Burton hired John Hanning Speke, a soldier, surveyor, and avid hunter, as his second in command. While the two Englishmen get top billing, the third star of the drama is Sidi Mubarak Bombay, an African man formerly enslaved in India. Hired by Burton as head gun carrier, Bombay quickly became a key member of the team.
Theirs was a daunting mission. Since traveling upriver would require crossing through regions hostile to intruders, the explorers came up with a bold alternative. They would travel inland from the east coast of Africa, following the same paths used for centuries by African and Arab traders, hoping to discover the watershed where a stream began its 4,000-mile journey north to Egypt.
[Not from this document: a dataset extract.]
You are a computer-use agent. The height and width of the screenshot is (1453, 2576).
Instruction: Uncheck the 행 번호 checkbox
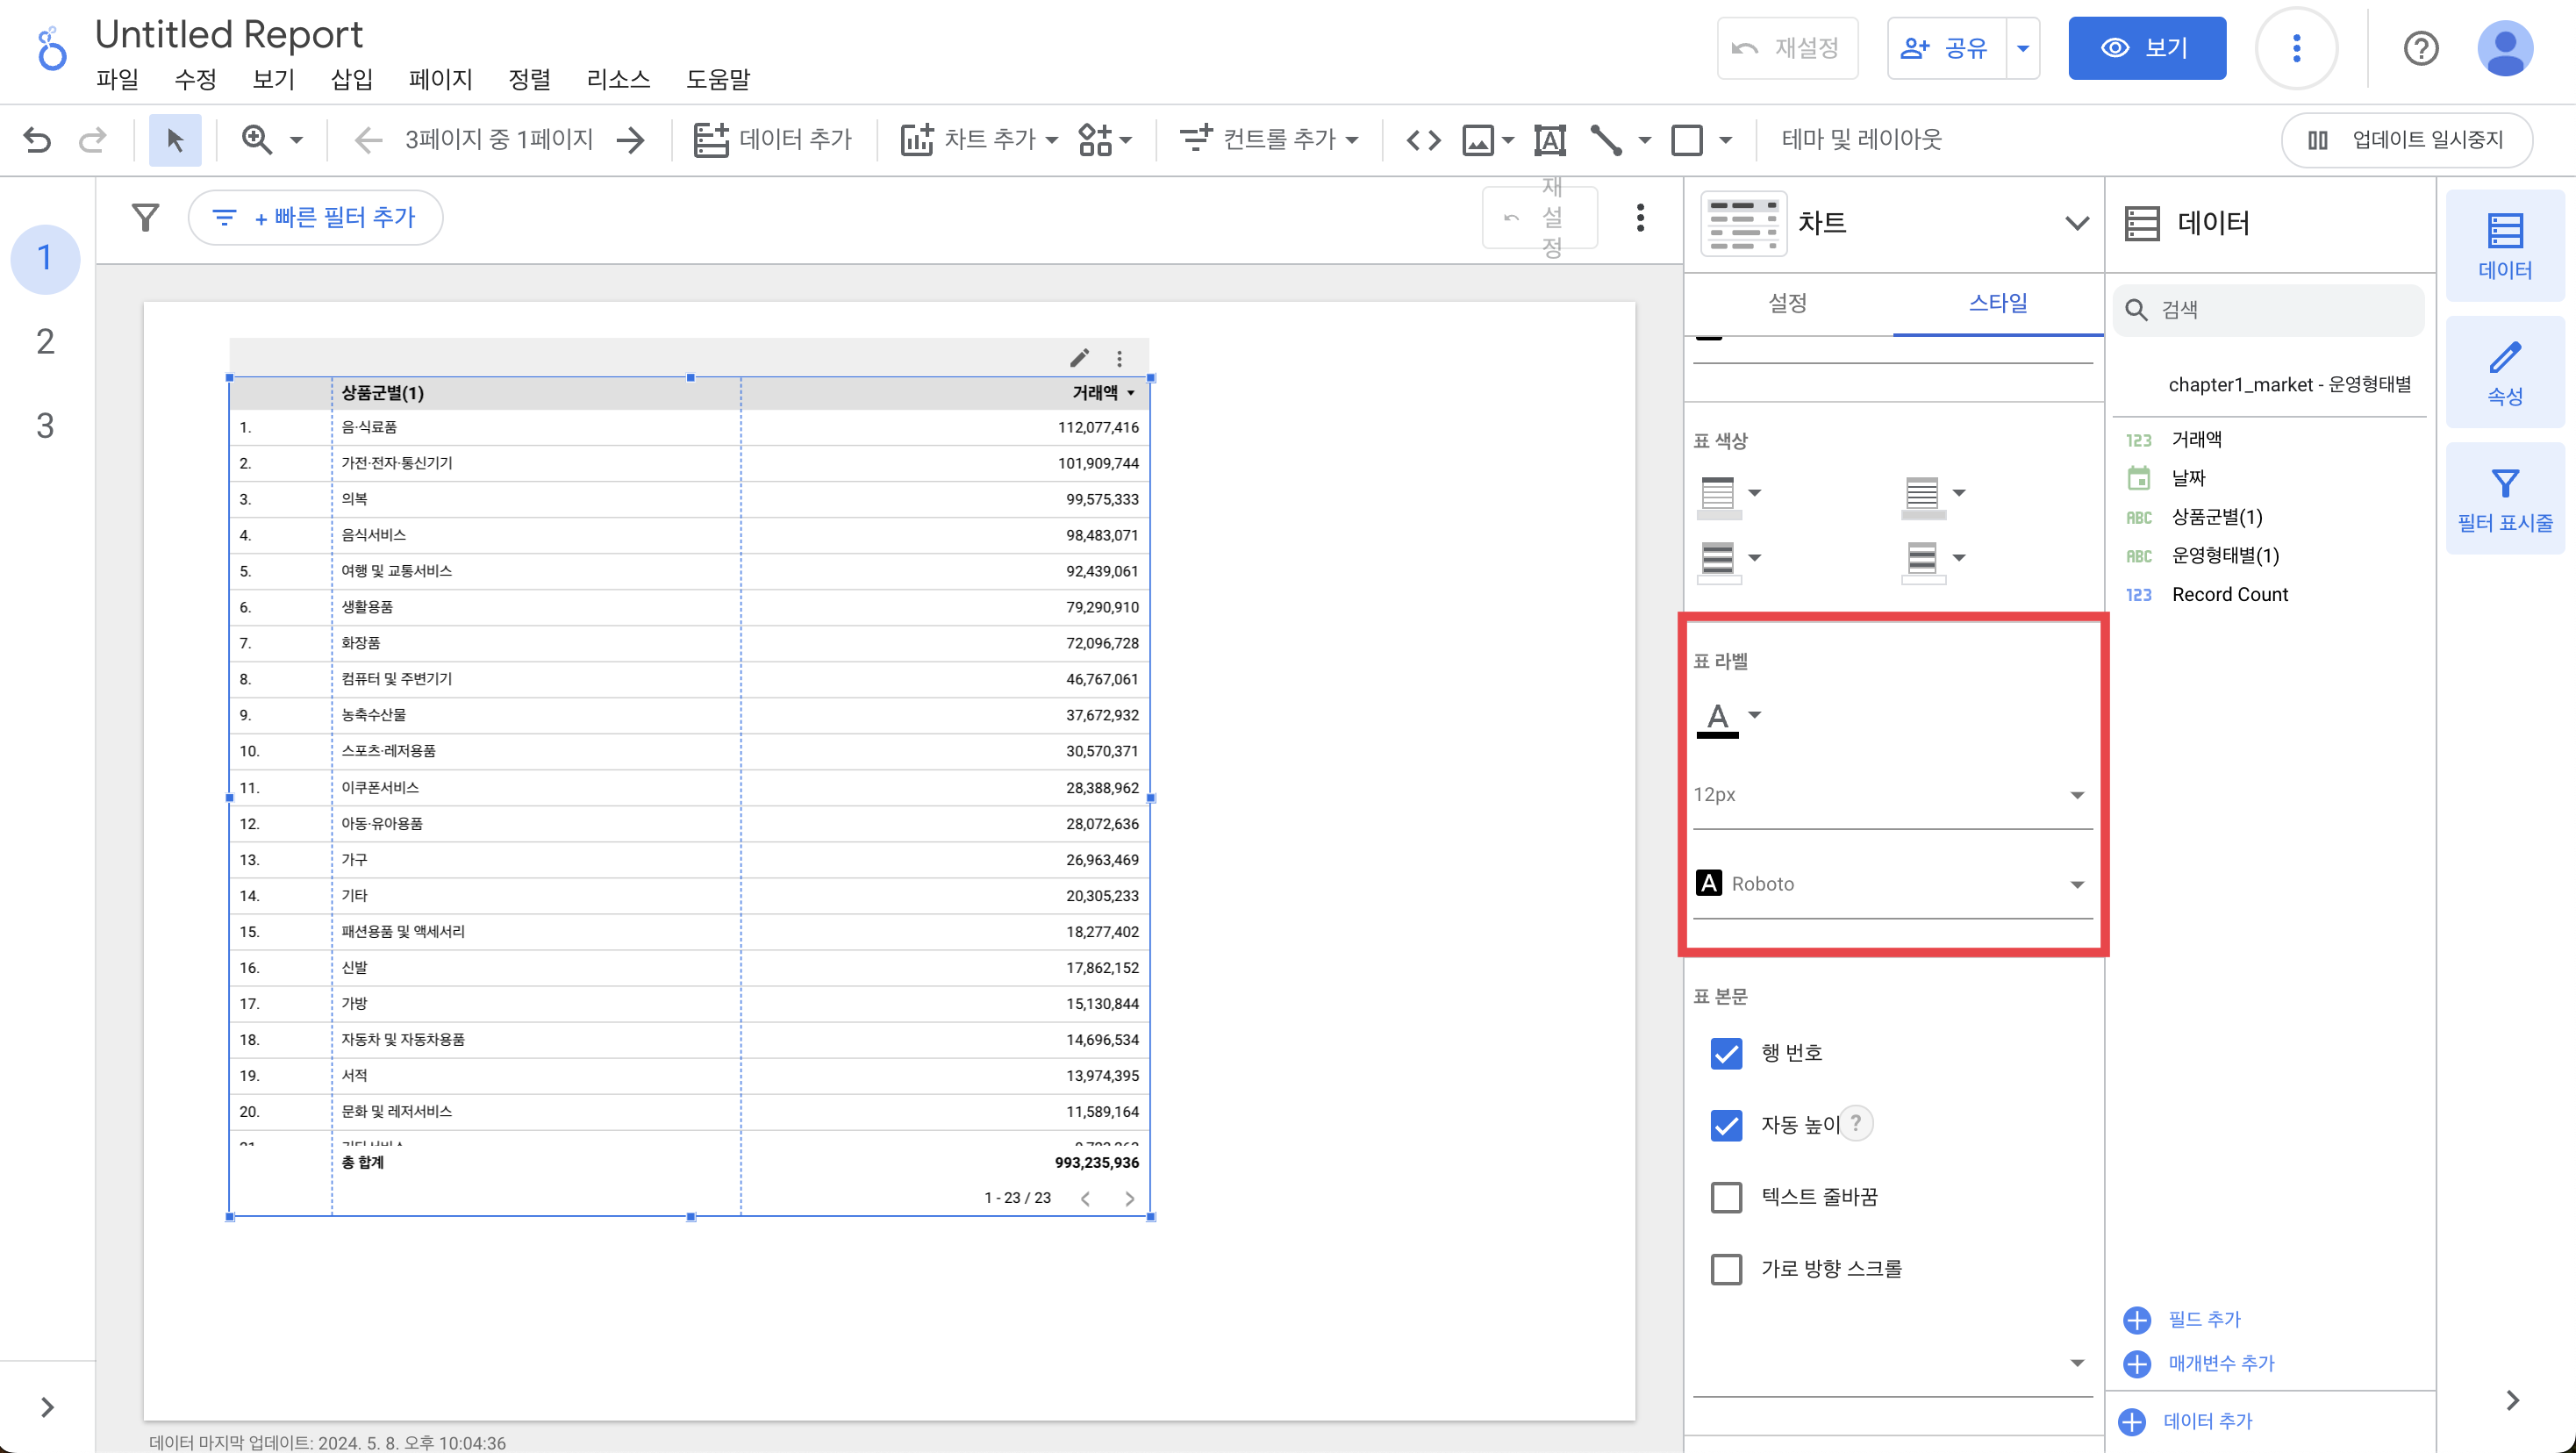(x=1726, y=1053)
Though Speke, like Burton, was an officer in the army of Britain’s East India Company, he was also a thin-skinned aristocrat and Burton’s “opposite in almost every way.” Both men were possessed of great ambition and a desire to claim credit. While they should have made a good team, it wasn’t long before tension between the two flared up and they quickly became bitter enemies.
The first expedition was short-lived, as the explorers were attacked by some 350 Somali bandits. They escaped with their lives, but not before Speke was speared twice and Burton once, through the mouth.
A second mission, undertaken a few years later, was even more harrowing, as the explorers and their African porters, guides, and translators faced hardships that included illnesses, injuries, sweltering heat, and drenching rains. Crew members deserted. Near starvation, the explorers ate ants for protein. Speke suffered a period of near blindness and lost hearing in one ear.
Eight months and 850 grueling miles later, the expedition reached Lake Tanganyika. Burton was convinced they had found the Nile’s source, but an Arab traveler told them that a lake further north, Nyanza, was the river’s actual source. While Burton recuperated from an ailment, Speke led a small group north to Lake Nyanza (later renamed Lake Victoria). He believed this to be the source of the White Nile, but could not prove it because all the expedition’s scientific equipment had been ruined.
After a second trip, in 1861, Speke declared that “the Nile is settled.” Though Burton was not convinced, Speke’s claim gained acceptance, and many years later, was proved to be correct.
A former writer and editor for National Geographic, Millard combines the research skills of a historian with the on-the-ground reporting of a journalist and the storytelling chops of a novelist to bring episodes vividly to life.
In “River of the Gods,” she makes extensive use of archival material in addition to several trips of her own to East Africa, following the path of Burton, Speke, and Bombay, to render a complicated narrative both understandable and exciting. While telling the story of two European explorers and their ambitions and rivalry, she never loses sight of the enormous toil and contributions made by scores of Africans, Arabs, and others who made their adventures possible.
This is especially true of Bombay. Following Speke’s early death in a hunting mishap and the end of Burton’s career as an adventurer, Bombay continued to explore the African continent, quietly adding to his list of achievements. He helped Henry Morton Stanley find the elusive David Livingstone (“Dr. Livingstone, I presume?”) and, with Britain’s Verney Lovett Cameron, was among the first explorers to cross the entire continent of Africa.
“In the end,” Millard writes, “Bombay would become not only one of the most accomplished guides in the history of African exploration but likely the most widely traveled man in Africa, estimated to have covered some six thousand miles of grasslands, forests, deserts, and mountains, most of it by foot.”